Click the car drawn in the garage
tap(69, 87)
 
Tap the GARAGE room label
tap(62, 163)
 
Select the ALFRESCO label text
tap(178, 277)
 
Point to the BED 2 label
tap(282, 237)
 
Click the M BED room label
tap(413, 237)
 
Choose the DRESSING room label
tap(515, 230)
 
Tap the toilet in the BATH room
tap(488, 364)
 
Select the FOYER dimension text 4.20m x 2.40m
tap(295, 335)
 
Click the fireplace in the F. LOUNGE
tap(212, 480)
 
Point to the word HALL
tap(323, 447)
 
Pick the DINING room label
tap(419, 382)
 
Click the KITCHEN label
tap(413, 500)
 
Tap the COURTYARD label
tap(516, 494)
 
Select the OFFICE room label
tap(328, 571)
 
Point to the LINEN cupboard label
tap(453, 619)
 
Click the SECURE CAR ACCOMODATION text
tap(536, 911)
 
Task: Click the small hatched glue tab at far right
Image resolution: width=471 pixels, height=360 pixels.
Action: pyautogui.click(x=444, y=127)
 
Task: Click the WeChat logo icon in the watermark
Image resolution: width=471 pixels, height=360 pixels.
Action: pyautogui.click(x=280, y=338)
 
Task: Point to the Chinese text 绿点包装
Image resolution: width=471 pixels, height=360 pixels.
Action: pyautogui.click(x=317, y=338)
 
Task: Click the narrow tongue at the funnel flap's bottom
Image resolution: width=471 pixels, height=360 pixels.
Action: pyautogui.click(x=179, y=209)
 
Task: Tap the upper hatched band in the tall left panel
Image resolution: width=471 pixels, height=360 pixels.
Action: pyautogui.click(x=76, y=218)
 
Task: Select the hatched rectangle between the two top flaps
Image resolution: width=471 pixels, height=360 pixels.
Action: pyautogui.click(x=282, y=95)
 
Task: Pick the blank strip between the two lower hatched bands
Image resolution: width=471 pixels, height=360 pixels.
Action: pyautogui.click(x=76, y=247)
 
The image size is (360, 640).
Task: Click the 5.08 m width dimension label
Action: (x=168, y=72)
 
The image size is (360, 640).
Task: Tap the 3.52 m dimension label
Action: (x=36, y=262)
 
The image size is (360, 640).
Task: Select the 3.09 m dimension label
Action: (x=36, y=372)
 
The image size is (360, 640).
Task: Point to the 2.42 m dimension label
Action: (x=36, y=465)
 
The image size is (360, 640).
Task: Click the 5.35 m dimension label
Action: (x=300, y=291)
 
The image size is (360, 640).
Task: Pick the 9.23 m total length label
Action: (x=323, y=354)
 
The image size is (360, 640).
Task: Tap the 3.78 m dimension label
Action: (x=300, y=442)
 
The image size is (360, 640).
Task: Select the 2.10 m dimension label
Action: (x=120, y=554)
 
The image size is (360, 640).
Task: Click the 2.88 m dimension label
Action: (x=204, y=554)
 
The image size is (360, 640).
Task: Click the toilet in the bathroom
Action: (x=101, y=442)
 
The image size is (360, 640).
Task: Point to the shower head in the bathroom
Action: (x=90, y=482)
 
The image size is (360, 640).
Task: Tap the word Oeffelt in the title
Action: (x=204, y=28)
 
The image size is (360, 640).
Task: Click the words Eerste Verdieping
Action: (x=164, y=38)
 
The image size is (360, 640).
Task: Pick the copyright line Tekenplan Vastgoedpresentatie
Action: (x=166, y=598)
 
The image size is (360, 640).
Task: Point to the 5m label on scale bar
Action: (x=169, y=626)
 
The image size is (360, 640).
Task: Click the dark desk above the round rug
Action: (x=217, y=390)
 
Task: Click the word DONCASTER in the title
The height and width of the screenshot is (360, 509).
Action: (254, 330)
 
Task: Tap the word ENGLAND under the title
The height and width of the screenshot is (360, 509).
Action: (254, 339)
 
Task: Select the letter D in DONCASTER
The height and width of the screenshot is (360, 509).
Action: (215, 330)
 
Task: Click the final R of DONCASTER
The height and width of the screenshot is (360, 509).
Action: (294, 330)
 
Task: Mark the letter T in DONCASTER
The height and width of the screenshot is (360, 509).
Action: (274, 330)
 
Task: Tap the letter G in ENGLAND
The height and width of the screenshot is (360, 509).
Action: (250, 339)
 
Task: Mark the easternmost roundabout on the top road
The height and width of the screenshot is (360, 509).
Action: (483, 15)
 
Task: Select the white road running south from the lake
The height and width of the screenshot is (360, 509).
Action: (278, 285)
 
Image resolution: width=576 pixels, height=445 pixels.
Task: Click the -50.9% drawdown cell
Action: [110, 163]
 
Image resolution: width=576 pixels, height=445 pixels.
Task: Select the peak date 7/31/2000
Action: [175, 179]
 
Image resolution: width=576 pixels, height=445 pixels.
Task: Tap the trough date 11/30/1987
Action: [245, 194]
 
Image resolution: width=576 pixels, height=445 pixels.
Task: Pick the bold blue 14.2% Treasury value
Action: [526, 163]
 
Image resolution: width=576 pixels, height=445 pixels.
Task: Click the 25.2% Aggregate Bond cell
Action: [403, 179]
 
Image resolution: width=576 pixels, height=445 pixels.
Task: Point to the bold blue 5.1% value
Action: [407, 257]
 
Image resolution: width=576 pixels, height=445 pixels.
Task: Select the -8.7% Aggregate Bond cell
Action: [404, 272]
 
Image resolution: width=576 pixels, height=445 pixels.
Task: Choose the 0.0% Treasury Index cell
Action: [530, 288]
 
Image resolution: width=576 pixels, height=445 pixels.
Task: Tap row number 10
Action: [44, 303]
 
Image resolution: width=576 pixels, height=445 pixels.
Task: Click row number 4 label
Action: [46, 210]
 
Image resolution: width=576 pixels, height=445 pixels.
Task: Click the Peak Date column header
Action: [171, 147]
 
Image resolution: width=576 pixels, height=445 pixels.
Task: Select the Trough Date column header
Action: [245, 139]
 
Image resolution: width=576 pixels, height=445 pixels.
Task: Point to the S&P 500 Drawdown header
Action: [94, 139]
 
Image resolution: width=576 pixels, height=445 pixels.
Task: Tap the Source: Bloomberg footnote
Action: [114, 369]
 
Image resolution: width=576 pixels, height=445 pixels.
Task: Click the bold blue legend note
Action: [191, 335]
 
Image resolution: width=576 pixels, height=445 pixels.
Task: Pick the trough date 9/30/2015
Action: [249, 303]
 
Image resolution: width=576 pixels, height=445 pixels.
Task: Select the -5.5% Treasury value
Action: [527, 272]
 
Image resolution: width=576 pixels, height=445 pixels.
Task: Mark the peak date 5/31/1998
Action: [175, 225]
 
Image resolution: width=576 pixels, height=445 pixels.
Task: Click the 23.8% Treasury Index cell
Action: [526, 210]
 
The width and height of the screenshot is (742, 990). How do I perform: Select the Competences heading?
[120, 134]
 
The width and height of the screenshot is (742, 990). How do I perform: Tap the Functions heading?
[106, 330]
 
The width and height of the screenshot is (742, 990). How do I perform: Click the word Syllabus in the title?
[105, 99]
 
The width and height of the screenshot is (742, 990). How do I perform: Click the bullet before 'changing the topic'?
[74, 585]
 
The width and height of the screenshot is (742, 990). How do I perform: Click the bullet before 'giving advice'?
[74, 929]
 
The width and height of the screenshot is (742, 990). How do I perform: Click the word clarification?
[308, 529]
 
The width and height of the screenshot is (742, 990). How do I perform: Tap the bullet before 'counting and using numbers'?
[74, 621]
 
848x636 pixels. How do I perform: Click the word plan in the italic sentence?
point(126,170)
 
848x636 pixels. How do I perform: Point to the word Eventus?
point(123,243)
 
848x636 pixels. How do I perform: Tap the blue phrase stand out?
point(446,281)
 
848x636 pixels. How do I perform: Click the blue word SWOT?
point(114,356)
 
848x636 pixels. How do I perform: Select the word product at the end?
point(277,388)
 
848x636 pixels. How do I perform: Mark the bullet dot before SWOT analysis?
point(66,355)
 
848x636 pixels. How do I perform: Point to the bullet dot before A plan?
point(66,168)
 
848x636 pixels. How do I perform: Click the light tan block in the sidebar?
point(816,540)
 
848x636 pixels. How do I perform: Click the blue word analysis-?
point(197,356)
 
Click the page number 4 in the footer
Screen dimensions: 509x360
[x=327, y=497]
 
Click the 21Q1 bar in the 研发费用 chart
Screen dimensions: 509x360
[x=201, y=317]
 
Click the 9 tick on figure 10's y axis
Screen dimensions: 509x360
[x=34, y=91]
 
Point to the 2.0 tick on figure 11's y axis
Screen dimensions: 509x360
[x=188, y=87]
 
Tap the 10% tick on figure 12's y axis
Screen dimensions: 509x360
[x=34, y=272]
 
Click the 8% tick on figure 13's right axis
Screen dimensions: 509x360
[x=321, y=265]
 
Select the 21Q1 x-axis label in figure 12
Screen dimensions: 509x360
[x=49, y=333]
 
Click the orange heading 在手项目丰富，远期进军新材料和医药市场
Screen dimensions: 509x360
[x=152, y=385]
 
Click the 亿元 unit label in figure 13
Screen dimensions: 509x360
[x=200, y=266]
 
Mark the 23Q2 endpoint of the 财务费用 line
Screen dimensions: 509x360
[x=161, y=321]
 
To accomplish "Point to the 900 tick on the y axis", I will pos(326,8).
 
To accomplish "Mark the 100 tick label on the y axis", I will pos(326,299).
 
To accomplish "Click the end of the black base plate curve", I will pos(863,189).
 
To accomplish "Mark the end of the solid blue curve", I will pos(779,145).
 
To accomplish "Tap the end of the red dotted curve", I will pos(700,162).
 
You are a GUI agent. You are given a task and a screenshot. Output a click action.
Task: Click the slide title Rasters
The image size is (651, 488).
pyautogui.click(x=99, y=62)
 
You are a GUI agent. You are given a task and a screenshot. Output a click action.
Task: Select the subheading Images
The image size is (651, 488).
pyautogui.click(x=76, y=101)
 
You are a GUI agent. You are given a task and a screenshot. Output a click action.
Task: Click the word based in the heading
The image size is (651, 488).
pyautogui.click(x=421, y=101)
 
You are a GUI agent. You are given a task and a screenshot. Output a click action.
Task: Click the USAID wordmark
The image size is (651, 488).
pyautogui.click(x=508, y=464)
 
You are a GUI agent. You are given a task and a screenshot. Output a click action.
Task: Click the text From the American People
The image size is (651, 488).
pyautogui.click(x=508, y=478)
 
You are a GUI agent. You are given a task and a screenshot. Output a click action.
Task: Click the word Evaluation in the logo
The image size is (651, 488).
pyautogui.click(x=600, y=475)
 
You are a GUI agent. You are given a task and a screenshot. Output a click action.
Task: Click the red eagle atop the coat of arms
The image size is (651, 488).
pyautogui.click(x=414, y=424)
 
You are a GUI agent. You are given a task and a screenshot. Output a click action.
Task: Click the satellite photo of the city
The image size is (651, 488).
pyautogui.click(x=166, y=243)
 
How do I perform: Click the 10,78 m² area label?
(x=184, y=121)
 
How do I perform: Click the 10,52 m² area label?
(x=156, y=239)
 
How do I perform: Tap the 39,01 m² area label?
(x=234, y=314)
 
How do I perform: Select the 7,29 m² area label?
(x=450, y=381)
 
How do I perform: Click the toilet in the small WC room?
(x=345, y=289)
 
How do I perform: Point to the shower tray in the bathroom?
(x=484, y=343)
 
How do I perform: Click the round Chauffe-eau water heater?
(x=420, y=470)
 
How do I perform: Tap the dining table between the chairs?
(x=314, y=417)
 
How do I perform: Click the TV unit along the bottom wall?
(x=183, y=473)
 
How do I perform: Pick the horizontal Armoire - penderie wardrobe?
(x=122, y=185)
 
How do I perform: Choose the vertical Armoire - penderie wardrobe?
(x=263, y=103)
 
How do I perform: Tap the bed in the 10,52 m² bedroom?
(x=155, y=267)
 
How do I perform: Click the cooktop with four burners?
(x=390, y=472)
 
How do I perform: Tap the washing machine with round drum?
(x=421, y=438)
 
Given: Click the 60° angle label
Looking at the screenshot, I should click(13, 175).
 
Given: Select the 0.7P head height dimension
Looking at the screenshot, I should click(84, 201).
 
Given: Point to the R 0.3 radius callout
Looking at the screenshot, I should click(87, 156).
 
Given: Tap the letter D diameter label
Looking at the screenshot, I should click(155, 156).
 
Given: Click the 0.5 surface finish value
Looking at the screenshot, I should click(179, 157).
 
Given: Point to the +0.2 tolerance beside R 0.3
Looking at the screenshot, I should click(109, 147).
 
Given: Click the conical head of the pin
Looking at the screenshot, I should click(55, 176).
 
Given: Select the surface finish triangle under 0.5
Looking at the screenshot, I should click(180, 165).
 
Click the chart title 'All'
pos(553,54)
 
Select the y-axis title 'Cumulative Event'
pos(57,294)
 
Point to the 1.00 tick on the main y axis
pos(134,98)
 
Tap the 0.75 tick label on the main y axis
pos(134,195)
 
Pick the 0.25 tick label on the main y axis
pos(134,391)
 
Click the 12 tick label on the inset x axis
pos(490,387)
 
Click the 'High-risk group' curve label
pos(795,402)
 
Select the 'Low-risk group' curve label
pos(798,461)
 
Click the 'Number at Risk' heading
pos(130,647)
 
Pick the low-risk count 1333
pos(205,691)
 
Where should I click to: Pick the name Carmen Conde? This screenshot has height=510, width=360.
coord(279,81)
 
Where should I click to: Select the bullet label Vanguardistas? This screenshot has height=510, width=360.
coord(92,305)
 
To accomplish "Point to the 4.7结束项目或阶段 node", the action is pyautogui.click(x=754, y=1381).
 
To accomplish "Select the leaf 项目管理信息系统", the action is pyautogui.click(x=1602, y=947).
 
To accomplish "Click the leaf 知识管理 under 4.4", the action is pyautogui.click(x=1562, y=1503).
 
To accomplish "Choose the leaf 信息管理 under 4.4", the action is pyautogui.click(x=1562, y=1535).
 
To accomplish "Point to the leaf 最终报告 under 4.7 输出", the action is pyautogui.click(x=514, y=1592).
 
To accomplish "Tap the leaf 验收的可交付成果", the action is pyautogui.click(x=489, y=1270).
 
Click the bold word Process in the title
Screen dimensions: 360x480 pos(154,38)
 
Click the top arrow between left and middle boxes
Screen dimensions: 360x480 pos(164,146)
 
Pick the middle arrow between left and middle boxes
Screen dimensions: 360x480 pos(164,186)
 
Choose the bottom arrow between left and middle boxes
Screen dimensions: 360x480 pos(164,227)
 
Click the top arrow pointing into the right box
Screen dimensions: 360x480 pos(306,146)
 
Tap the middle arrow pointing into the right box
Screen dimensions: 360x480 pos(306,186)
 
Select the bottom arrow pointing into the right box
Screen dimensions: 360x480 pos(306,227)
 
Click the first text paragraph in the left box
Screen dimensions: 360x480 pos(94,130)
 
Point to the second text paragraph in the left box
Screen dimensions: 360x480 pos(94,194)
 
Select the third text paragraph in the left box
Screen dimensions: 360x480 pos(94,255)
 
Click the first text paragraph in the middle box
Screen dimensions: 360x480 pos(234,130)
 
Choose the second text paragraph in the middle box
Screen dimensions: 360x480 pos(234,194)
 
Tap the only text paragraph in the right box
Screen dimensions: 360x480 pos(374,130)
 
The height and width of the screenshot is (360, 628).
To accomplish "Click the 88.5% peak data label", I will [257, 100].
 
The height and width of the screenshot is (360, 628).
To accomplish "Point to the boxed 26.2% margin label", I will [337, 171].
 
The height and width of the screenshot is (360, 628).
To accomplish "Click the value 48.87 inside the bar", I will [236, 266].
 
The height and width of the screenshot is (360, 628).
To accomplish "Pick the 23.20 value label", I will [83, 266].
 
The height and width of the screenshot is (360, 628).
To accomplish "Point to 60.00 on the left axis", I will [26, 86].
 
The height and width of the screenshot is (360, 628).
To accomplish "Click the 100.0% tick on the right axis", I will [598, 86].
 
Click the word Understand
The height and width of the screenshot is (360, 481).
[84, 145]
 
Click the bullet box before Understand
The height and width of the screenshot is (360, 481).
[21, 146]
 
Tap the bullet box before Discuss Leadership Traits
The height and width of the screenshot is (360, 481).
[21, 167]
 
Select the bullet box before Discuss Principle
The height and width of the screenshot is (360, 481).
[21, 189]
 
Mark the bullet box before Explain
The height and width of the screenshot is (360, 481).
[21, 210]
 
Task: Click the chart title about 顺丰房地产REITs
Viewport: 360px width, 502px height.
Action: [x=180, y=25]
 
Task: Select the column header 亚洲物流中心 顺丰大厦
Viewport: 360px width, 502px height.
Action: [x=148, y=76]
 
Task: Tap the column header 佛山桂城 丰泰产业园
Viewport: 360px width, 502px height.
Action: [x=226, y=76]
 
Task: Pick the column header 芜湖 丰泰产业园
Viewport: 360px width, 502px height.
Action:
......
§ EXERCISE AIM
Reproduce the items word for word, from the first line at the very start of them through the line containing "tap(488, 364)", including both of those lines.

§ IN RESPONSE
Click the car drawn in the garage
tap(69, 87)
 
Tap the GARAGE room label
tap(62, 163)
 
Select the ALFRESCO label text
tap(178, 277)
 
Point to the BED 2 label
tap(282, 237)
 
Click the M BED room label
tap(413, 237)
 
Choose the DRESSING room label
tap(515, 230)
 
Tap the toilet in the BATH room
tap(488, 364)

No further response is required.